I ran across an interesting document on the Southwest Coordination Center’s web site in the Aviation section titled BAe-146 Next Generation Airtanker Frequently Asked Questions. It is dated November 13, 2012 and in four and a half pages talks a lot about the BAe-146, but also refers frequently and generally to next generation air tankers. The entire document is HERE. Below is an example of one of the FAQs.
“Q. Why do you overfly some airtanker bases?
Next Generation Aircraft will have the capability of traveling at 450 plus MPH. This speed advantage will make it possible for an aircraft to fly to another airtanker base that has longer runways and faster fueling services. This will result in delivering the largest load of retardant and, many times, quicker turnaround times for the firefighters on the ground.

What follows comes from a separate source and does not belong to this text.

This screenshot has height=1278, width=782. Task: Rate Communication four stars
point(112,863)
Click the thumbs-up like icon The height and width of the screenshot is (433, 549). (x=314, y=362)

We need to view this more as gallons delivered to the ground. Because of the speed of these jet airtankers, distances between airtanker bases and the fire mean very little. The airtanker bases at large airports have longer runways, meaning the airtanker can haul more retardant. Example: T-40 can haul 2850 gallons of retardant from Mesa-Gateway Airtanker Base even though it is very hot there. The field elevation is very low and has a long runways(12,000 feet). T-40 flying from Silver City Airtanker Base can only haul 1900 gallons because the field elevation is close to 6,000 feet and 90 degrees with a 7,000-foot runway. The difference in time delivered may only be 5 minutes.
This information is discussed with either the Lead Plane, Air Attack or Incident Commander before this decision is made. The Pilot in Command will divert based on unsafe conditions of any airtanker base which may include but not be limited to weather.
Air Attack or Lead/ASM should pass this information to the dispatch office. In the event the closest airtanker base is being overflown, the dispatch office shall notify SWCC.”